SEC Notice on Broker-Dealer Reserve Computations for U.S. Treasury Securities
AI-generated summary for informational purposes only. Not legal advice. See the original source for the authoritative text.
The law allows broker-dealers to revise how they compute cash reserves when dealing with U.S. Treasury securities. Broker-dealers can now consider certain deposits, like cash or Treasury securities, in reserve calculations for customer margin requirements. This adjustment is to better align with existing market clearing practices and may require operational updates by compliance teams.
AI-generated summary. May contain errors. Refer to official sources for legal decisions.
Key Changes
- Broker-dealers can now include cash or Treasury securities in reserve calculations.
- Conditions set in Note H must be met for calculating reserves.
- CMESC rules have been approved for compliance with the regulation.
Obligations
What this law requires
Broker-dealers must meet all conditions set forth in Note H to Item 15 of Rule 15c3-3a before including a debit in customer and/or PAB reserve computations for U.S. Treasury securities clearing agency margin deposits.

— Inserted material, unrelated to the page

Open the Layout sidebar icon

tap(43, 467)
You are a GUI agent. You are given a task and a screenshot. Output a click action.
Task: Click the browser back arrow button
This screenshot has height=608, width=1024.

Broker-dealers must deposit cash, U.S. Treasury securities, and/or qualified customer securities with CME Securities Clearing Inc. (CMESC) to meet margin requirements resulting from customer positions in U.S. Treasury securities in order to claim the reserve debit.

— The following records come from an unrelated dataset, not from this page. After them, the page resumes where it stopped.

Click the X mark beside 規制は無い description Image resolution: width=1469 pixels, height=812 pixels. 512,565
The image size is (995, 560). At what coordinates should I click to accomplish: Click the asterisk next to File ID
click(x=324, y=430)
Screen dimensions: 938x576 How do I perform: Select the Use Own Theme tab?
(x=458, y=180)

Broker-dealers must ensure that margin deposited with CMESC is properly maintained and accounted for in accordance with Note H conditions regarding custody and segregation of customer and PAB account holder margin.

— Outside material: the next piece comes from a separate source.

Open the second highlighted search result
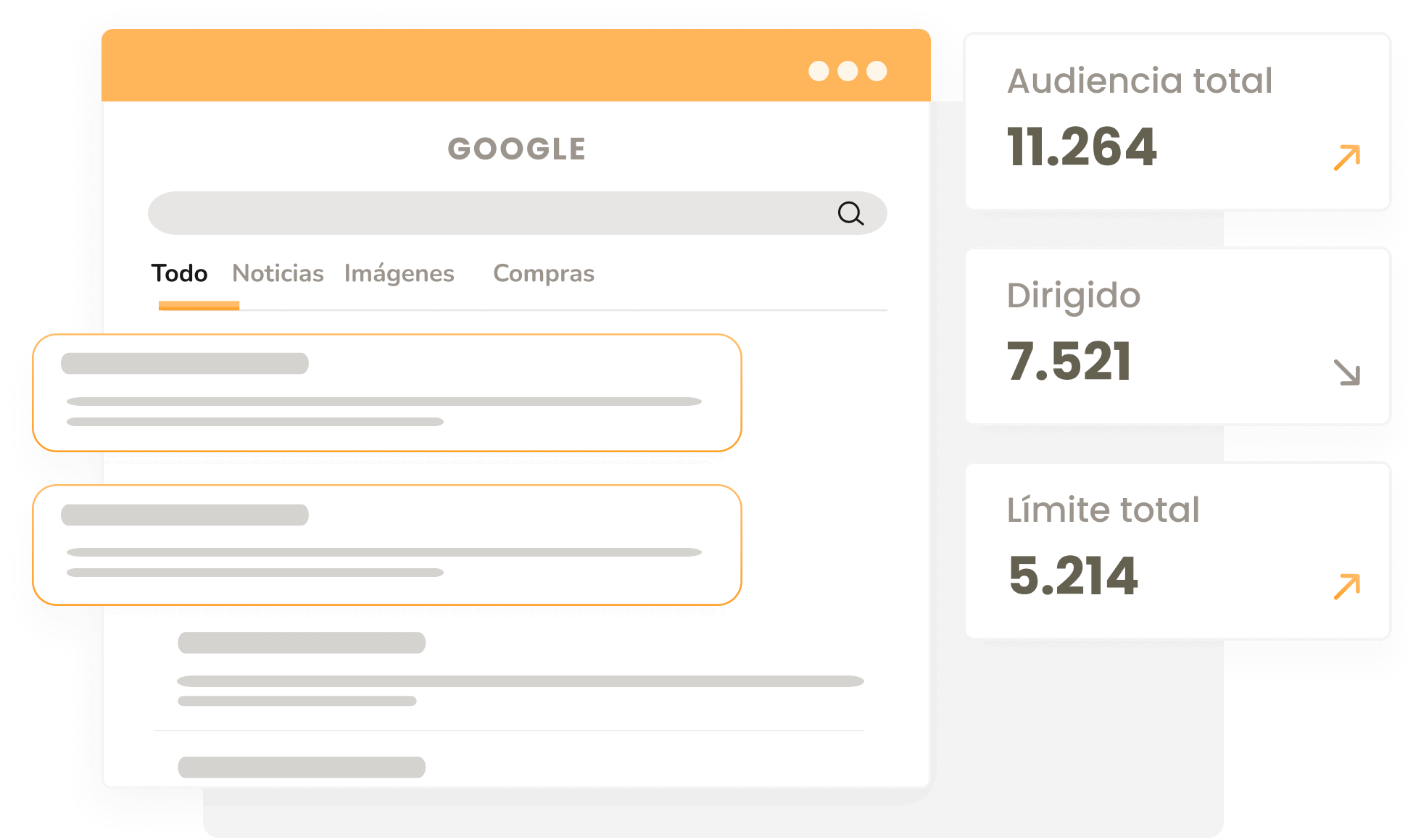 [387, 545]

Broker-dealers must compute customer and PAB reserve requirements in accordance with Rule 15c3-3a, including the addition of Item 15 reflecting the debit value for eligible U.S. Treasury securities clearing deposits.
Broker-dealers must perform customer and PAB reserve computations on a weekly or daily basis and make required deposits in a special reserve account at a bank, as required by Rule 15c3-3(e)(3).